RECORDED DATA.

================

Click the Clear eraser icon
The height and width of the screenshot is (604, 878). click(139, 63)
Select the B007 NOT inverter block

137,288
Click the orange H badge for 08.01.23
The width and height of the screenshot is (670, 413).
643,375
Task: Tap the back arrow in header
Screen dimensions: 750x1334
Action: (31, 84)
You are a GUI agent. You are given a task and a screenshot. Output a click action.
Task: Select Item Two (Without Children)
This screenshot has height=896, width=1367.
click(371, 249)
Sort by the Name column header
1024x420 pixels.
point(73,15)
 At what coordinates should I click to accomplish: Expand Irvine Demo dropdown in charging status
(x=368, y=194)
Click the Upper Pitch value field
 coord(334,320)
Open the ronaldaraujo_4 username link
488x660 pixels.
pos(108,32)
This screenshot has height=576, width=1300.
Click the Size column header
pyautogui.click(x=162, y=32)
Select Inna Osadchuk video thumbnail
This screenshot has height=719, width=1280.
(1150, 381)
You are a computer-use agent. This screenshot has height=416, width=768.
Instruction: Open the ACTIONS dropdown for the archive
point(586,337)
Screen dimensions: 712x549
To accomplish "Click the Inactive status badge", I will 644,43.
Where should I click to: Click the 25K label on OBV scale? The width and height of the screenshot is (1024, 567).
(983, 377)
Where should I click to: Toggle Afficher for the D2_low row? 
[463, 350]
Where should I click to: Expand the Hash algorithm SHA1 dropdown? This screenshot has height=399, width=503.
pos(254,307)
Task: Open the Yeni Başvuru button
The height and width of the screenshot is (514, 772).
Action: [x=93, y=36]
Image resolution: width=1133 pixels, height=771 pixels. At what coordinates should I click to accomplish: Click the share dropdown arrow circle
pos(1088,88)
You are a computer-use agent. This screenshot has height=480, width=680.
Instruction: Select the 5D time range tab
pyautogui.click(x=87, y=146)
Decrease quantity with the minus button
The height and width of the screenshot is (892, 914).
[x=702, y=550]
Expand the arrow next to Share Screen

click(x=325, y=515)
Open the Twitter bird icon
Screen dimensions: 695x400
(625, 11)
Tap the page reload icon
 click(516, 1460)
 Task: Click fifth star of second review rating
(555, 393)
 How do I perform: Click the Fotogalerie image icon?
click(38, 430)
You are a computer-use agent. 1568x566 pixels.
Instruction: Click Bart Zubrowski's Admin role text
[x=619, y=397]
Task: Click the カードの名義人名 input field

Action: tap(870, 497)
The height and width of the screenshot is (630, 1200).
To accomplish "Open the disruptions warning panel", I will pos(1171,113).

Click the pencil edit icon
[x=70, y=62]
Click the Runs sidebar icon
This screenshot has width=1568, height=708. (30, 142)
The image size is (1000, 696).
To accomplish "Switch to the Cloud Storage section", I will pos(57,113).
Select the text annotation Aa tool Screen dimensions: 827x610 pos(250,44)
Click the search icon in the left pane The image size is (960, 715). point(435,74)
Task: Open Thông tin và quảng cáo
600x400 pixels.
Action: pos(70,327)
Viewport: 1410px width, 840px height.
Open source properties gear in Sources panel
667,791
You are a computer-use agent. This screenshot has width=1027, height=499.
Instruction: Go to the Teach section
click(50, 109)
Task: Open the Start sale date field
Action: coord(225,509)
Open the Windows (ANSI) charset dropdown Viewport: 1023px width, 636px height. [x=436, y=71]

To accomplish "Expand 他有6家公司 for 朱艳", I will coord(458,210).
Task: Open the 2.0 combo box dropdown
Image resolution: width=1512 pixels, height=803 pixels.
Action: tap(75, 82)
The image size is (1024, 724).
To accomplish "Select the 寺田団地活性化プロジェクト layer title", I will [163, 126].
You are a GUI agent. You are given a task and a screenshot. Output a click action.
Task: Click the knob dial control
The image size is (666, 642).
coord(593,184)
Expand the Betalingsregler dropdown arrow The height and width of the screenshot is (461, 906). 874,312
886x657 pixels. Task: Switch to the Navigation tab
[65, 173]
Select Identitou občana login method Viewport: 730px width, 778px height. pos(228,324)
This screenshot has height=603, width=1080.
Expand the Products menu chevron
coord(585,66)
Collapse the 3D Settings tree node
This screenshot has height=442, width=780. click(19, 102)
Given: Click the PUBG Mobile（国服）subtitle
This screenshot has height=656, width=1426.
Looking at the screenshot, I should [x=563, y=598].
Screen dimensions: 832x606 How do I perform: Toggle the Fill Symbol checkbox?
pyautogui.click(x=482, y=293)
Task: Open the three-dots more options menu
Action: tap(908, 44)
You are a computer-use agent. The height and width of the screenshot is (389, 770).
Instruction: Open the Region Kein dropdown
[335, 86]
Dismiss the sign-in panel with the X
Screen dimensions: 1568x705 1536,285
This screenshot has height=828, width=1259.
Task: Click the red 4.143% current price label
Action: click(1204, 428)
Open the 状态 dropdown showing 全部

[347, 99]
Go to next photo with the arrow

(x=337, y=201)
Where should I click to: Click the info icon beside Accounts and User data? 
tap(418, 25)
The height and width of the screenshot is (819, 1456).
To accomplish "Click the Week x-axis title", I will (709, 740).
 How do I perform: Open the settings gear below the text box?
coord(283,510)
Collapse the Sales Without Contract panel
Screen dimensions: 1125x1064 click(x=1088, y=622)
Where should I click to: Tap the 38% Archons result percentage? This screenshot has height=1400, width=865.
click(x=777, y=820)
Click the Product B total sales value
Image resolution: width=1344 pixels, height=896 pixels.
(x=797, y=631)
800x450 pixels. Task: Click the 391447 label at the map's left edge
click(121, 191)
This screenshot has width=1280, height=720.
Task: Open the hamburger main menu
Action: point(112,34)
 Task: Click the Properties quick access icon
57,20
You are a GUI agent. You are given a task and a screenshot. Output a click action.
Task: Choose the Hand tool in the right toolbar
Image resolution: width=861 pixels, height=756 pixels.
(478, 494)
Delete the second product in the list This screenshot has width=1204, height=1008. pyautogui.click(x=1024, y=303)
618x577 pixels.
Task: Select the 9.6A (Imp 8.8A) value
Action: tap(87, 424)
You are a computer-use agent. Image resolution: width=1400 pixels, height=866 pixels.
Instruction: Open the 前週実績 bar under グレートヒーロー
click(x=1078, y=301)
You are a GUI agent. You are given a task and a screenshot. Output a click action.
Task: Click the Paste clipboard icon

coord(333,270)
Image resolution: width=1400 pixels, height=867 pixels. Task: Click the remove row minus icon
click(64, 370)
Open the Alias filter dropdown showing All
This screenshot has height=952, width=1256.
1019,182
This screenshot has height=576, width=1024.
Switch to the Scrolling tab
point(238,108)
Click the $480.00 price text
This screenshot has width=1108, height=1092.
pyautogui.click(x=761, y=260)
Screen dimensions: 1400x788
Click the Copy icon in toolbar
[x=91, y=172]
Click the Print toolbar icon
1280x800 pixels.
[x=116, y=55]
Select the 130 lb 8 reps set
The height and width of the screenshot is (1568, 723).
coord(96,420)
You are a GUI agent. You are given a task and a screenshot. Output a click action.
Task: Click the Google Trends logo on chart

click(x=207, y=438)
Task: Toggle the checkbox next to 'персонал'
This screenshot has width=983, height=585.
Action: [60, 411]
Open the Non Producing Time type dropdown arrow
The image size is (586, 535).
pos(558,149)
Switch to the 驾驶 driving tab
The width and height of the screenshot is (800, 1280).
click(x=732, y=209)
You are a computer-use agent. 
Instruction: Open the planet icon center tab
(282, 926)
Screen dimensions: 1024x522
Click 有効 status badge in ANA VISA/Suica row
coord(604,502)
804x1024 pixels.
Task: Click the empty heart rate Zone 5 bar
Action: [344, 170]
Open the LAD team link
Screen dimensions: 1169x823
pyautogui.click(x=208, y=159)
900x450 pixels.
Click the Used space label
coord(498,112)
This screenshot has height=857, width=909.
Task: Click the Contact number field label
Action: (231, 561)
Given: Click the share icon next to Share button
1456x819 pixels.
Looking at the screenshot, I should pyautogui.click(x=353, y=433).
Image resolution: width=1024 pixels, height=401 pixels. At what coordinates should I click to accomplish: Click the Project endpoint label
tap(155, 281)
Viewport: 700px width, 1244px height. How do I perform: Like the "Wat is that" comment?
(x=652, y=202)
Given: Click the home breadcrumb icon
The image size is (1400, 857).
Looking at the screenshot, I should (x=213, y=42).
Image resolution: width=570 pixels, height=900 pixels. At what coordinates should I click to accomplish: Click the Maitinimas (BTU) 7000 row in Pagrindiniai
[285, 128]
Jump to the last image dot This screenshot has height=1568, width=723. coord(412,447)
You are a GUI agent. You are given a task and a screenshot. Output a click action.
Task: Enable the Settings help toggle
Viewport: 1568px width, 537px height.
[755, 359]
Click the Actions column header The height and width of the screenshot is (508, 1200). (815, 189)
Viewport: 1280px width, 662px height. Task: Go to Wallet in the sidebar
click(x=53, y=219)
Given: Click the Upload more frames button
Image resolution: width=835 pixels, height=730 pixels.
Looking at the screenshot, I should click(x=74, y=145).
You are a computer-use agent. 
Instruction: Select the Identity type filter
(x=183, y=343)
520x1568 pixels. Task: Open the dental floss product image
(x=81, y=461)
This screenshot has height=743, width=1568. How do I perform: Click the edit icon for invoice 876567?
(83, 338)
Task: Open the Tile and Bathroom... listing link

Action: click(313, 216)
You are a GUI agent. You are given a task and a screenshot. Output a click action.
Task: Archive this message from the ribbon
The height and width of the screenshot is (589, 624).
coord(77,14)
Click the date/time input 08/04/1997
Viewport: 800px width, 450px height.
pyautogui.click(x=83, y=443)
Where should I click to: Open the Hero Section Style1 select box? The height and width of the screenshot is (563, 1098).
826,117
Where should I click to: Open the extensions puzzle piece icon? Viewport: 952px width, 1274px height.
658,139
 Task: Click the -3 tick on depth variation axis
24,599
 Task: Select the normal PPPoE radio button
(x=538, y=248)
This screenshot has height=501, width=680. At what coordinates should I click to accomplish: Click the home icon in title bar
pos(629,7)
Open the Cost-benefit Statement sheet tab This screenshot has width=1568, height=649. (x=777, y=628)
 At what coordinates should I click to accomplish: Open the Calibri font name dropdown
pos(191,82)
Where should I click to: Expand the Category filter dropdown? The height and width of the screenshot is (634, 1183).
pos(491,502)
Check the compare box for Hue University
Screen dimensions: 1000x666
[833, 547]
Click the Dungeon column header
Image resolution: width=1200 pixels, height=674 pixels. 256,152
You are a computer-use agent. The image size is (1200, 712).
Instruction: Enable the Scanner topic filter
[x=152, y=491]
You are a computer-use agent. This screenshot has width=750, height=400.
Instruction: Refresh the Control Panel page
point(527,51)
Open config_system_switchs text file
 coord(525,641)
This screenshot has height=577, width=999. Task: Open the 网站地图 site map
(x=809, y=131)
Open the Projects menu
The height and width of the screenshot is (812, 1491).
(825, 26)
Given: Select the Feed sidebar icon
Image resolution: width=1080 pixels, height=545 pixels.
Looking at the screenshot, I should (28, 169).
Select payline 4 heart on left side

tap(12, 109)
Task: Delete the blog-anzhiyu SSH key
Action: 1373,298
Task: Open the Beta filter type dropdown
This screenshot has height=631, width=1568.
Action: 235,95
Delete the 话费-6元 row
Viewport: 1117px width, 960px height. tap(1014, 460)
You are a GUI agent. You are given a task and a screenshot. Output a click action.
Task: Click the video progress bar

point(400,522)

================

Throughout the listing, how many lines contain the string "will"? Give the number on its own.

EXPECTED OUTPUT. 6